■ ENTRIES PROVIDED
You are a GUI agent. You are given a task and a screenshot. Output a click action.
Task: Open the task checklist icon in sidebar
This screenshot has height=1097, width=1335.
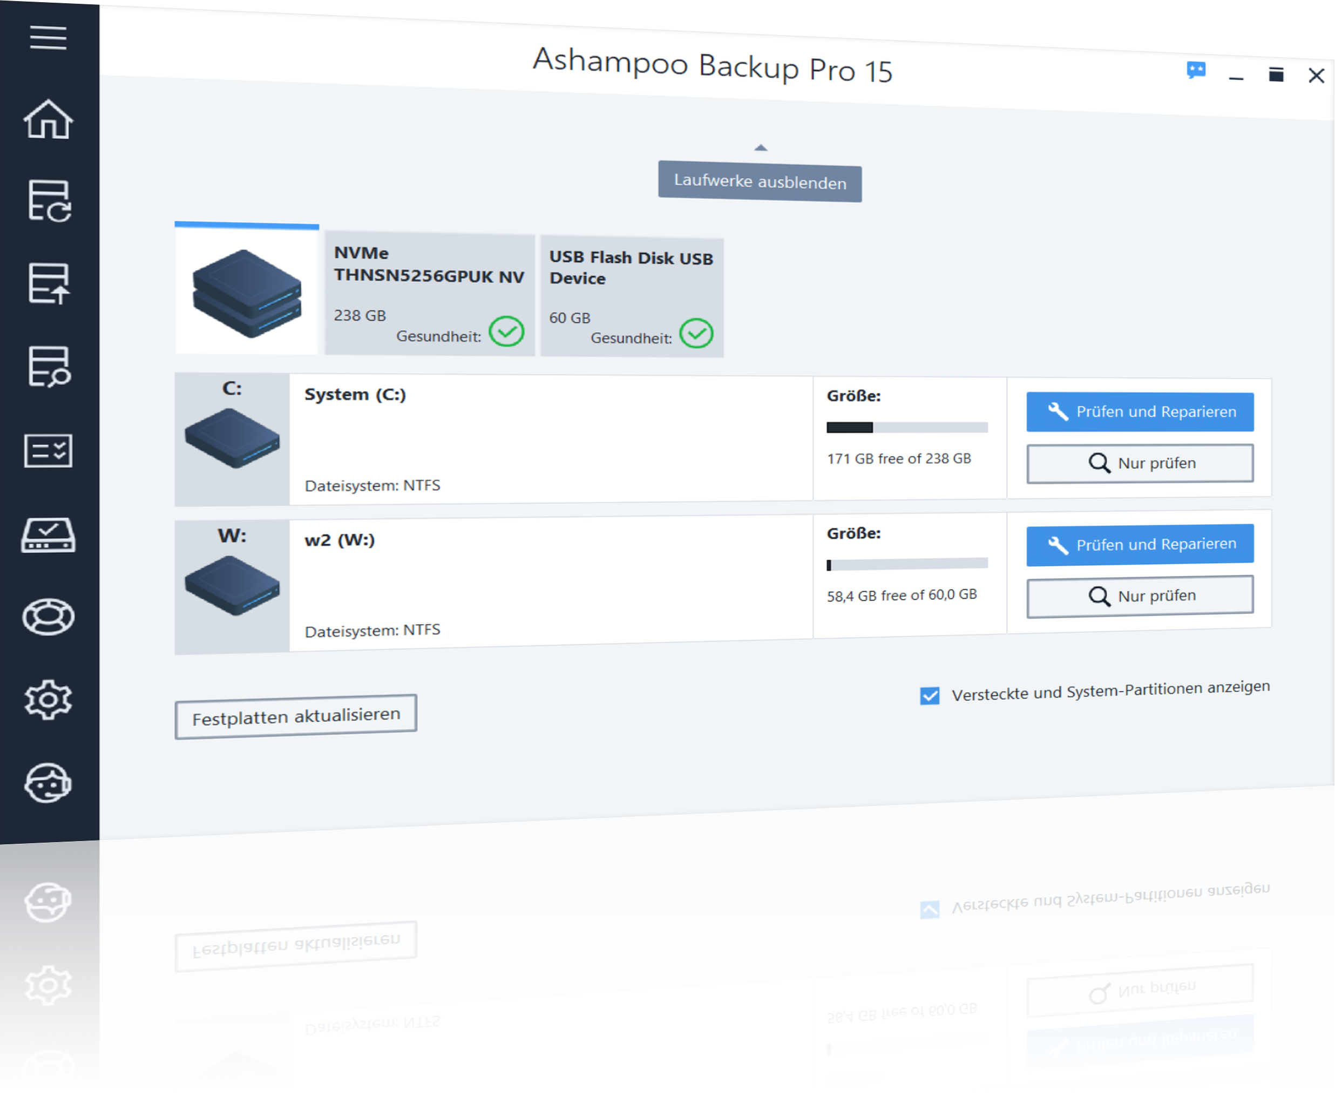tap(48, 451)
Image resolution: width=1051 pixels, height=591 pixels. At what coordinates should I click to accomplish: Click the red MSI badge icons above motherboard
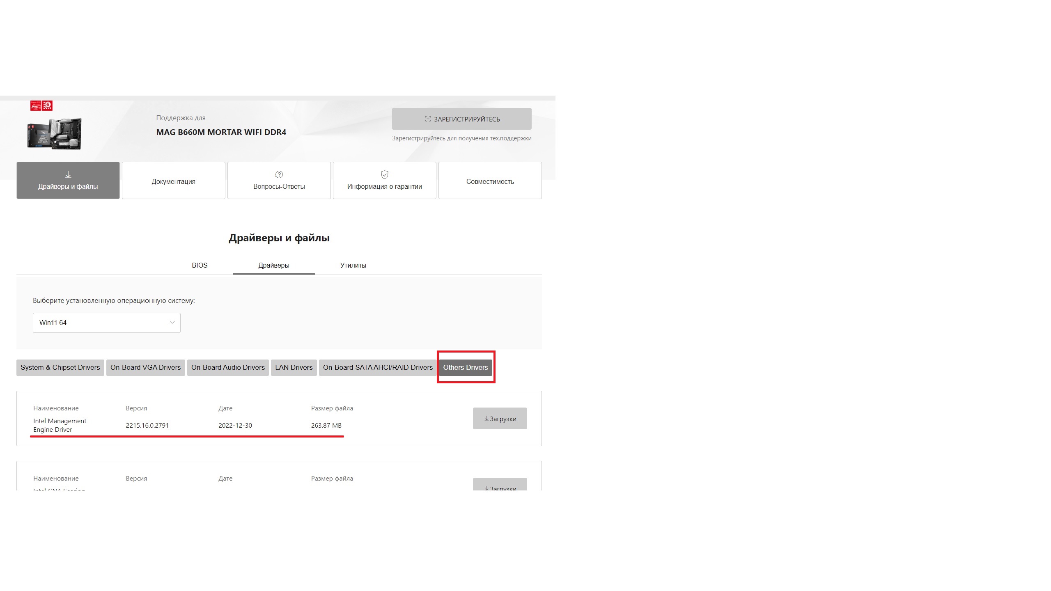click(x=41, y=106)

■ PROBLEM STATEMENT
Where an entry includes an image, skip the image and return everything else exactly.

■ EXERCISE SOLUTION
You are a GUI agent. You are given a task and a screenshot. Output a click action.
Task: Open the task checklist icon in sidebar
This screenshot has height=1097, width=1335.
tap(48, 451)
Image resolution: width=1051 pixels, height=591 pixels. At what coordinates should I click to accomplish: Click the red MSI badge icons above motherboard
click(x=41, y=106)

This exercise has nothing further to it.